A Melbourne icon is one step closer to returning to its original home in the Royal Botanic Gardens thanks to a $600,000 grant from the Andrews Labor Government.
The Great Melbourne Telescope is being painstakingly restored by volunteers and staff at Museums Victoria after it was damaged by bushfires in Canberra in 2003.
An important piece of Victoria’s history, the telescope was built in Dublin in 1869 and was installed in the Melbourne Observatory located in the Royal Botanic Gardens.
It had been a major attraction for the city as the second largest telescope in the world and the largest in the southern hemisphere.
After the observatory closed in 1944, the telescope was sold and relocated to Mount Stromlo Observatory in Canberra. In the early 1990s it was converted into Australia’s first fully robotic and computerised telescope and was used in an international project that discovered the first observational evidence of dark matter.
In 2003, a bushfire at Mount Stromlo destroyed the telescope’s modern features but left the original cast-iron shell of it relatively unscathed.

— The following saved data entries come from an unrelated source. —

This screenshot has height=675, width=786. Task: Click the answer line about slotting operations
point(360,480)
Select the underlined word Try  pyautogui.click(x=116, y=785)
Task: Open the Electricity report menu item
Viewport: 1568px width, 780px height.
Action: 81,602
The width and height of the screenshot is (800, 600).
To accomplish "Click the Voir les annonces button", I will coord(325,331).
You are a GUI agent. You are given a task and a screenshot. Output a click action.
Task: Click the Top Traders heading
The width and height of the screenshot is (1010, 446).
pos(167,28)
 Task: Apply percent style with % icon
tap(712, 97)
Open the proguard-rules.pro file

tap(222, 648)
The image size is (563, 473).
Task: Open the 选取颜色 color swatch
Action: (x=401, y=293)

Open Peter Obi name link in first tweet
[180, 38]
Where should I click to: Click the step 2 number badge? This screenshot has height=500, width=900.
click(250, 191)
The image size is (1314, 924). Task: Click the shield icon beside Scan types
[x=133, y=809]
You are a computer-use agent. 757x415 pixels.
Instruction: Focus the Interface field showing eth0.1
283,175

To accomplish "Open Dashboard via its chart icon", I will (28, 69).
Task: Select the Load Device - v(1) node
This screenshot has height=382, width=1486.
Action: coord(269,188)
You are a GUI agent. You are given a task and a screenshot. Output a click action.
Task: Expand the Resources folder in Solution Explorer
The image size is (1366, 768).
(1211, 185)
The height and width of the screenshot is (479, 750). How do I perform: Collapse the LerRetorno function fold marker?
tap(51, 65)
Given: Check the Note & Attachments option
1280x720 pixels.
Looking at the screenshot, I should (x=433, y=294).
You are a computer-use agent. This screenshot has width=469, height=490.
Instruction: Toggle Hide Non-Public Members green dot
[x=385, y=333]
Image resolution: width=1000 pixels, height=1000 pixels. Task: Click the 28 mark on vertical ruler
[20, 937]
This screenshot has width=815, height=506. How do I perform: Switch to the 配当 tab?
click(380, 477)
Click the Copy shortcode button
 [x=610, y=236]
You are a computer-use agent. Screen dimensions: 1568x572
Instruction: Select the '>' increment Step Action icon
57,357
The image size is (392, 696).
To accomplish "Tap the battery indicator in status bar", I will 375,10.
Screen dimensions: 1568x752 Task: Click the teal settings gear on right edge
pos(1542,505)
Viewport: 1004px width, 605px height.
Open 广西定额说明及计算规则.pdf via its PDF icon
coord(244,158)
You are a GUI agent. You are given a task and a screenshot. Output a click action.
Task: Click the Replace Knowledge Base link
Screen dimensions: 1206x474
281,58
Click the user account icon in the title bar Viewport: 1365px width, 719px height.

Museums Victoria recovered the telescope’s remains and brought it back to Melbourne in 2008, partnering with the Royal Botanic Gardens and the Astronomical Society of Victoria to refurbish it and return it to its original home for community use.
Every week since its return, a team of more than a dozen volunteer engineering and astronomy buffs have met to catalogue and clean the telescope’s surviving features and re-design and re-engineer its more than 400 missing components.
The small volunteer group nicknamed “The Barrys” have collectively contributed over 30,000 hours to the project using similar materials and manufacturing techniques that were employed when the telescope was first built.
The impressive 10 metre-high structure has been reassembled in time for its 150th anniversary and can be viewed at Scienceworks this summer.
The telescope will be an important part of the Royal Botanic Gardens’ Nature and Science Precinct in which the Labor Government recently invested $5 million towards planning and design.
Quotes attributable to Minister for Energy, Environment and Climate Change, Lily D’Ambrosio
“We’re proud to support the restoration of this Melbourne icon and look forward it to returning to its original home in the Royal Botanic Gardens.”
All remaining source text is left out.